— Start of Passage provided —
National Taipei University
- Motto: 追求真理，服務人群(Pe̍h-ōe-jī: Tui-kiû Chin-lí, ho̍k-bū jîn-kûn)
- Motto in English: Searching for the truth and serving the people
- Type: Public
- Established: 1949
- President: Lee Chen-Jai (李承嘉)
- Undergraduates: 7,602 (2020)
- Postgraduates: 1,955 (2020)
- Location: New Taipei, Taiwan 24°56′47″N 121°22′22″E﻿ / ﻿24.9463°N 121.3729°E
- Campus: 0.59 square kilometres (0.23 sq mi); Sansia and Taipei;
- Website: www.ntpu.edu.tw

Chinese name
- Traditional Chinese: 國立臺北大學
- Simplified Chinese: 国立台北大学

Standard Mandarin
- Hanyu Pinyin: Guólì Táiběi Dàxué

Southern Min
- Hokkien POJ: Kok-li̍p Tâi-pak Tāi-ha̍k

College of Law and Business, National Chung Hsing University
- Traditional Chinese: 國立中興大學法商學院
- Simplified Chinese: 国立中兴大学法商学院

Standard Mandarin
- Hanyu Pinyin: Guólì Zhōngxīng Dàxué Fǎshāngxué Yuàn

Southern Min
- Hokkien POJ: Kok-li̍p Tiong-heng Tāi-ha̍k Hoat-siong Ha̍k-īⁿ

= National Taipei University =

National university in Taiwan

National Taipei University (NTPU; 國立臺北大學 (Kok-li̍p Tâi-pak Tāi-ha̍k)), founded in 1949, is a national university in Taiwan. Before 2000, the university was named the College of Law and Business, National Chung Hsing University (國立中興大學法商學院). The university's main campus is in Sanxia District, New Taipei; its two other campuses are in Zhongshan District, Taipei, Taiwan.
— End of Passage provided —
Set problem 1:
From the text about National Taipei University, output everything from "- Motto in English: Searching" down to "Undergraduates: 7,602 (2020)".
— Start of Extracted information —
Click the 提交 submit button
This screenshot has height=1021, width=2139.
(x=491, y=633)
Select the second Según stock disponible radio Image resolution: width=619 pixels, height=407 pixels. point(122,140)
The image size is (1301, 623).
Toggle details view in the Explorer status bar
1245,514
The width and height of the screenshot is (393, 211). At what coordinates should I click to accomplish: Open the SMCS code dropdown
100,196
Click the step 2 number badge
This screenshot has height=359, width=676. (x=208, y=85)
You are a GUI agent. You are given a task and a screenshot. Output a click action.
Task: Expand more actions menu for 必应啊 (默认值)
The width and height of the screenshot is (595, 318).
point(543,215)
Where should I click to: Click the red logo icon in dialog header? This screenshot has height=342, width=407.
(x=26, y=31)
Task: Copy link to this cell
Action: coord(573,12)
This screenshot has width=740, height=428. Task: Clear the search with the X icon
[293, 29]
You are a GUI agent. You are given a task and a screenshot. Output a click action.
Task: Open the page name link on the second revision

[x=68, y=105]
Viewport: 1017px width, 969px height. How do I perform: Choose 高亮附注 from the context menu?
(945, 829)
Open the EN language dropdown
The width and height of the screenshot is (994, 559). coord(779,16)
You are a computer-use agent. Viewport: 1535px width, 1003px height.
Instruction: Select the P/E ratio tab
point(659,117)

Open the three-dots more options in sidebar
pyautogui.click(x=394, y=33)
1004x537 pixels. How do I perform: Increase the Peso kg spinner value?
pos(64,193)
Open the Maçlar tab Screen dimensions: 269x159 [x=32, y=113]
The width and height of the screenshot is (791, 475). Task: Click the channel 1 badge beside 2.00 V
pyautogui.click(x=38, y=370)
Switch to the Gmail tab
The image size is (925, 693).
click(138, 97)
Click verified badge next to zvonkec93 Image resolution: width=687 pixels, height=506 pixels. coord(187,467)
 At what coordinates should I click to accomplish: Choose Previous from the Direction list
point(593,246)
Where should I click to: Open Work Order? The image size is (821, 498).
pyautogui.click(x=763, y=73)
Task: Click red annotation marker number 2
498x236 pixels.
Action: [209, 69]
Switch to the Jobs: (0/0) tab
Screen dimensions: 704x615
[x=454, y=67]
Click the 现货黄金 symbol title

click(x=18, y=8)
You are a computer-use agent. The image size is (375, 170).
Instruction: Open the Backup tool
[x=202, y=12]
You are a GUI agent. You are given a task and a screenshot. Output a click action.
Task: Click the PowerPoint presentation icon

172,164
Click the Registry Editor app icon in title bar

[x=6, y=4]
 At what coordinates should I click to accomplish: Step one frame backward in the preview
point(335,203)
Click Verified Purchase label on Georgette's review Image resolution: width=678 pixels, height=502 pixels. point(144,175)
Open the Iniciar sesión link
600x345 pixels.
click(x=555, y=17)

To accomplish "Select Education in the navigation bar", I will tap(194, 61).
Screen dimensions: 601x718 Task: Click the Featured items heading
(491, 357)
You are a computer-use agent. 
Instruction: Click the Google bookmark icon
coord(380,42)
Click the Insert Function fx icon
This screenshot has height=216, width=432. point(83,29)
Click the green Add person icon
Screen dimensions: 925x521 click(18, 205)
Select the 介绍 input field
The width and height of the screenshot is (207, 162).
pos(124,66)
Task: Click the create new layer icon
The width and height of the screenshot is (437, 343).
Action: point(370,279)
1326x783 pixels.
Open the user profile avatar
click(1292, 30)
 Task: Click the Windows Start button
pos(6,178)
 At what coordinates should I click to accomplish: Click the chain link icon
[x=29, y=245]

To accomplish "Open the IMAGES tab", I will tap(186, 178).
— End of Extracted information —
Set problem 2:
Filter the records to every line that contains the string "number".

Exercise output 1:
- Motto in English: Searching for the truth and serving the people
- Type: Public
- Established: 1949
- President: Lee Chen-Jai (李承嘉)
- Undergraduates: 7,602 (2020)

Exercise output 2:
Click the step 2 number badge
Task: Click red annotation marker number 2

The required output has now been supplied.